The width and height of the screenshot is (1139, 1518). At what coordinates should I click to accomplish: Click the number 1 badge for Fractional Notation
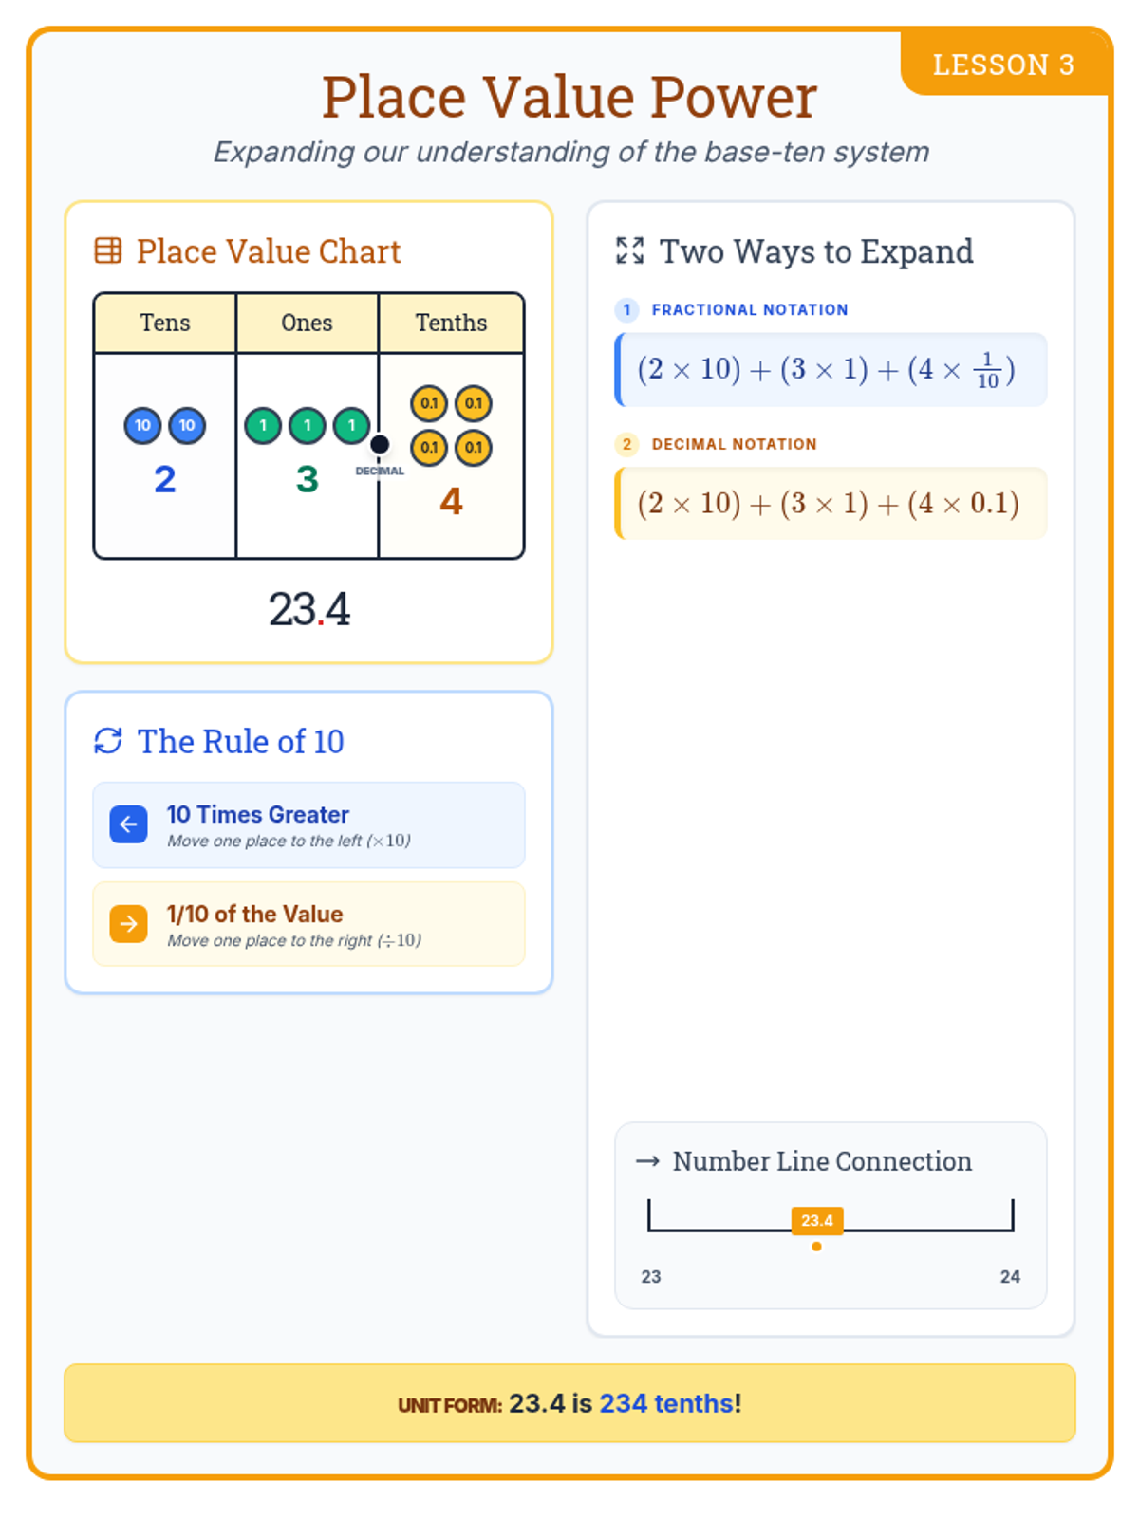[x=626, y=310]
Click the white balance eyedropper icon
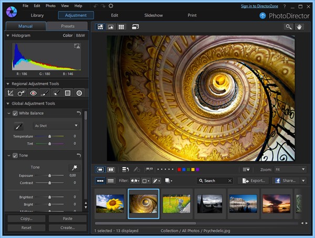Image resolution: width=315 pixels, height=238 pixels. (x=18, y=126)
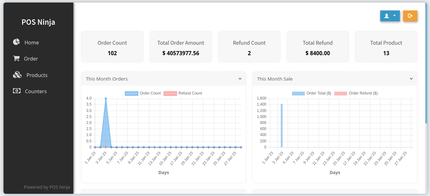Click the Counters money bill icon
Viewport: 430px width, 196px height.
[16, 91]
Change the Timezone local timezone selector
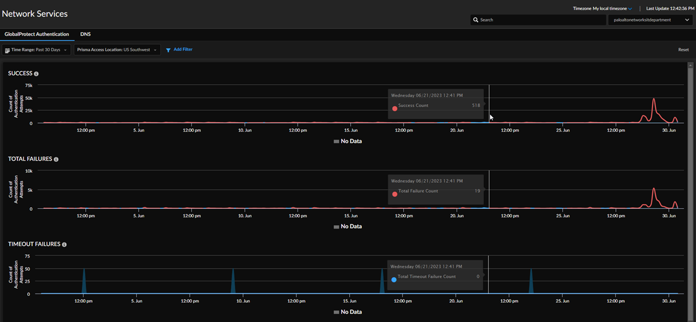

----

• **TASK PROMPT**:
Rewrite the listing above with "eyedropper" replaced by "color picker" and everything else unchanged, leaving out the pictures.

• **REPLY**:
The width and height of the screenshot is (1139, 1518). At what coordinates should I click to accomplish: Click the number 1 badge for Fractional Notation
[x=626, y=310]
Click the white balance color picker icon
Image resolution: width=315 pixels, height=238 pixels. (x=18, y=126)
Click the Counters money bill icon
Viewport: 430px width, 196px height.
[16, 91]
Change the Timezone local timezone selector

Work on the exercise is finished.